* **TASKS FOR THIS EXERCISE**:
[1] Rewrite the post on consciousness from "Although our conscious" to "on the species.", replacing "individual" with "person".
[2] In the post on consciousness, why does the writer break in with "Wait a moment"? Answer in one to three sentences.

* **SUPPLIED TEXT**:

Unconscious? Conscious? I’m tempted to wonder if this is a circular definition; but I suspect it’s the lack of definition of unconsciousness (the dangers of pop-sci!) which leaves me grumpy and suspicious. (Defining an unconscious process as a cognitive process of which you are conscious mind is unaware just might make me scream at this point.) And I note the last sentence once again presupposes a division between consciousness and myself. Then there’s this:
So why did this powerful sense of conscious awareness that we feel on waking evolve? What purpose does it serve?
Wait a moment. You just told us “… hence conscious awareness has no specific or generic cognitive function.”!
Although our conscious experience feels personal and intimately real to us, we suggest that it is a product of evolution that provides a survival advantage for the wider social group, rather than directly for the individual. We think that consciousness emerged alongside other developments in brain processing that conferred a powerful social evolutionary benefit of communicating our internal thoughts to others.
Which gives the individual a better opportunity to reproduce and carry on the species.
This all seems to be motivated by a certain set of experimental observations:
… measurements of brain activity reveal that muscles and brain areas prepare for an action, such as a reaching out for an object, before we are even aware of our intention to make that movement. As noted by the psychologist Jeffrey Grey and others, consciousness simply occurs too late to affect the outcomes of the mental processes apparently linked to it.
Which does have its fascinating implications, once you’re assured of the validity of the data, which is always primary in science (and way outside of my competency to consider, so I’m willing to stipulate it). I’m considering the action of a parry in fencing: the attack of your opponent is coming so fast that sometimes I find myself lodging a command to what I conceptualize as the mental machinery responsible for the response to the attack: direct parry vs indirect parry, for example. It’s rarely even perceptibly a conscious response, just that an attack in this line gives me several choices and this will be the choice; then I depend on reflexes to handle it.
30000 years ago reflexes would have been far more important, and consciousness may not have been fast enough. That we’re measuring neurological responses anticipating conscious awareness is very interesting, but I’m not sure I see the explanation, as roughly described as it is to a layman, as convincing; there are others, as I darkly sense. Unless all actions show an anticipatory neurological response! In that case, it’s a different ballgame….
They finish up with this:
As the German philosopher Friedrich Nietzsche noted, “consciousness is really only a net of communication between human beings…consciousness does not really belong to man’s individual existence but rather to his social or herd nature.” Consciousness therefore provides a powerful evolutionary advantage by allowing shared communication, and extending each individual’s understanding of the world.
I have not read Nietzsche, so the context of his remark eludes me. Any philosophers care to elucidate his remark?

* **SUPPLIED INFORMATION**:
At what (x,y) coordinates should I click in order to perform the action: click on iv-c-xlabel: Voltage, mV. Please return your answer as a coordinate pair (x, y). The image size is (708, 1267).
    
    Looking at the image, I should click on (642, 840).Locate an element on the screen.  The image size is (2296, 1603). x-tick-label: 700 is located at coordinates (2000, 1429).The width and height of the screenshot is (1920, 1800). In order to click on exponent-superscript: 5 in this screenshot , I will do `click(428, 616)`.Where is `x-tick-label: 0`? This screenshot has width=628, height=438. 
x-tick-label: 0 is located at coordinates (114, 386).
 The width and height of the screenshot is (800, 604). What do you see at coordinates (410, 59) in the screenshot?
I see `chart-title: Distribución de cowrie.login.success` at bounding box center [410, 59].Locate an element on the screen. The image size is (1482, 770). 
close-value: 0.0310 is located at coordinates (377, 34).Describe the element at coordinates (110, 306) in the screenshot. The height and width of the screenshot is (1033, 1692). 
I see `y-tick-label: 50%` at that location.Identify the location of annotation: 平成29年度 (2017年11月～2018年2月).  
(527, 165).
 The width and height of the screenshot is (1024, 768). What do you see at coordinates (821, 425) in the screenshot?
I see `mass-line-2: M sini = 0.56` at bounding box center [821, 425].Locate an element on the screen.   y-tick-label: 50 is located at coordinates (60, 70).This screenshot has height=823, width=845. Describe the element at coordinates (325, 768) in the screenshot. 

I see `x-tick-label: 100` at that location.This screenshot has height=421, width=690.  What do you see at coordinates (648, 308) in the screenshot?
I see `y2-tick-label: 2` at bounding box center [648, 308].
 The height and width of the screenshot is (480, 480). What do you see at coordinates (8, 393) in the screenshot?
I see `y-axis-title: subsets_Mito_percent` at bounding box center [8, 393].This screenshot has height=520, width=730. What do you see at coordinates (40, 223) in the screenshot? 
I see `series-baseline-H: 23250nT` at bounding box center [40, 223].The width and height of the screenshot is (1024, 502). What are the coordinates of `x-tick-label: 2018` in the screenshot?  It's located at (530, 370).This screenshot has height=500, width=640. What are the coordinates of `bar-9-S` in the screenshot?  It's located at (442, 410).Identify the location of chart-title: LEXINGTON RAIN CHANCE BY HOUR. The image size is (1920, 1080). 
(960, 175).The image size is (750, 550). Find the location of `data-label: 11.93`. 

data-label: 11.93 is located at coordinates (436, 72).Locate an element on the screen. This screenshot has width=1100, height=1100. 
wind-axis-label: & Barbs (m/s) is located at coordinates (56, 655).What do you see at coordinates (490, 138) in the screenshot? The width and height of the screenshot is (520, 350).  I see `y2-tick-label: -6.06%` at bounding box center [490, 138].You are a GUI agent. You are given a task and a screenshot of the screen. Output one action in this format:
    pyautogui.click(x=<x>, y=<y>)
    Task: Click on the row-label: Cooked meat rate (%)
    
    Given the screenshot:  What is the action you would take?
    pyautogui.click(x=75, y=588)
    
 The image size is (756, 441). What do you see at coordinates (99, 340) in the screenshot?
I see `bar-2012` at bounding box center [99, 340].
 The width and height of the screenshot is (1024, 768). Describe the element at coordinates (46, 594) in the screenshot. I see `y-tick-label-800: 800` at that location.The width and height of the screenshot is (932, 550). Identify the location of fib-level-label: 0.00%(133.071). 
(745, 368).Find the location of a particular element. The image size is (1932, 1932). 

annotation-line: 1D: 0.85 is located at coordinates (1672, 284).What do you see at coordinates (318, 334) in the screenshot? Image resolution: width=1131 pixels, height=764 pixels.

* **ANSWERS TO THIS EXERCISE**:
[1]
Although our conscious experience feels personal and intimately real to us, we suggest that it is a product of evolution that provides a survival advantage for the wider social group, rather than directly for the person. We think that consciousness emerged alongside other developments in brain processing that conferred a powerful social evolutionary benefit of communicating our internal thoughts to others.
Which gives the person a better opportunity to reproduce and carry on the species.

[2] The writer objects because the authors ask what purpose conscious awareness serves right after stating that "conscious awareness has no specific or generic cognitive function." The question seems to contradict their own claim.